From the first line to the last, output the material exactly.

*** Block opens ***

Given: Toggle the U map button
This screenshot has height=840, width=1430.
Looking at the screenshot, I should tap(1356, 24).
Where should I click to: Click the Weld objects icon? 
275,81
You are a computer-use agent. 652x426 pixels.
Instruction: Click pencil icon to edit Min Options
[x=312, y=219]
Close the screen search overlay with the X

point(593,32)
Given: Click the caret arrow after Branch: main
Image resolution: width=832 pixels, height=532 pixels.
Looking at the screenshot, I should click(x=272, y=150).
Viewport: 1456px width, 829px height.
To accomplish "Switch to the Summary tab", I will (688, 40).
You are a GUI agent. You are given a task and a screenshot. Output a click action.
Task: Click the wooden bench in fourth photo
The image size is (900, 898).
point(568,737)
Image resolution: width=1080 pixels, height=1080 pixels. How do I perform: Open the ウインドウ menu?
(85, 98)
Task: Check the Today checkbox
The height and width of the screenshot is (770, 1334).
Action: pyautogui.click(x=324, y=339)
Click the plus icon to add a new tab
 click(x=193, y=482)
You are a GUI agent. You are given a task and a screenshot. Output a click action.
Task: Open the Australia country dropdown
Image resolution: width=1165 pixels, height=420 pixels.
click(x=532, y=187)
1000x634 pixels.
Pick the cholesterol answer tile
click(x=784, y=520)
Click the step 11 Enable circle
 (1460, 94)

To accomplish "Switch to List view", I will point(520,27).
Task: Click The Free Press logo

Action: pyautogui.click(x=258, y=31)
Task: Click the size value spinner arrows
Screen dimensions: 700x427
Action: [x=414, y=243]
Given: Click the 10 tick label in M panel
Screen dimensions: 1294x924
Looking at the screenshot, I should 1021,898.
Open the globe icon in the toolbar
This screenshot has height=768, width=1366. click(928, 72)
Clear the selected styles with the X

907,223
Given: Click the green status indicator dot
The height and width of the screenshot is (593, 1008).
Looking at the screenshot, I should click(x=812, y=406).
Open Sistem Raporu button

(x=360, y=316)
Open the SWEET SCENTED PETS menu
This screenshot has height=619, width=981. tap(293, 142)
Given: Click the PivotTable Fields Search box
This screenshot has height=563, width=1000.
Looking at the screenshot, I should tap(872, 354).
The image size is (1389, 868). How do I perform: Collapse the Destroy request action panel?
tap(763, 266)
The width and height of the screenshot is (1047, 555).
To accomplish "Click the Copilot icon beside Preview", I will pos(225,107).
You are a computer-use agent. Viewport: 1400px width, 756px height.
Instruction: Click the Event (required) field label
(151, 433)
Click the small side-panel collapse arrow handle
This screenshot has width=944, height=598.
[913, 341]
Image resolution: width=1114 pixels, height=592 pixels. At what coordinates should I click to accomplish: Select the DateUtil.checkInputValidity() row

*** Block closes ***

▶ _EXPECTED ANSWER_:
Given: Toggle the U map button
This screenshot has height=840, width=1430.
Looking at the screenshot, I should tap(1356, 24).
Where should I click to: Click the Weld objects icon? 
275,81
You are a computer-use agent. 652x426 pixels.
Instruction: Click pencil icon to edit Min Options
[x=312, y=219]
Close the screen search overlay with the X

point(593,32)
Given: Click the caret arrow after Branch: main
Image resolution: width=832 pixels, height=532 pixels.
Looking at the screenshot, I should click(x=272, y=150).
Viewport: 1456px width, 829px height.
To accomplish "Switch to the Summary tab", I will (688, 40).
You are a GUI agent. You are given a task and a screenshot. Output a click action.
Task: Click the wooden bench in fourth photo
The image size is (900, 898).
point(568,737)
Image resolution: width=1080 pixels, height=1080 pixels. How do I perform: Open the ウインドウ menu?
(85, 98)
Task: Check the Today checkbox
The height and width of the screenshot is (770, 1334).
Action: pyautogui.click(x=324, y=339)
Click the plus icon to add a new tab
 click(x=193, y=482)
You are a GUI agent. You are given a task and a screenshot. Output a click action.
Task: Open the Australia country dropdown
Image resolution: width=1165 pixels, height=420 pixels.
click(x=532, y=187)
1000x634 pixels.
Pick the cholesterol answer tile
click(x=784, y=520)
Click the step 11 Enable circle
 (1460, 94)

To accomplish "Switch to List view", I will point(520,27).
Task: Click The Free Press logo

Action: pyautogui.click(x=258, y=31)
Task: Click the size value spinner arrows
Screen dimensions: 700x427
Action: [x=414, y=243]
Given: Click the 10 tick label in M panel
Screen dimensions: 1294x924
Looking at the screenshot, I should 1021,898.
Open the globe icon in the toolbar
This screenshot has height=768, width=1366. click(928, 72)
Clear the selected styles with the X

907,223
Given: Click the green status indicator dot
The height and width of the screenshot is (593, 1008).
Looking at the screenshot, I should click(x=812, y=406).
Open Sistem Raporu button

(x=360, y=316)
Open the SWEET SCENTED PETS menu
This screenshot has height=619, width=981. tap(293, 142)
Given: Click the PivotTable Fields Search box
This screenshot has height=563, width=1000.
Looking at the screenshot, I should tap(872, 354).
The image size is (1389, 868). How do I perform: Collapse the Destroy request action panel?
tap(763, 266)
The width and height of the screenshot is (1047, 555).
To accomplish "Click the Copilot icon beside Preview", I will pos(225,107).
You are a computer-use agent. Viewport: 1400px width, 756px height.
Instruction: Click the Event (required) field label
(151, 433)
Click the small side-panel collapse arrow handle
This screenshot has width=944, height=598.
[913, 341]
Image resolution: width=1114 pixels, height=592 pixels. At what coordinates should I click to accomplish: Select the DateUtil.checkInputValidity() row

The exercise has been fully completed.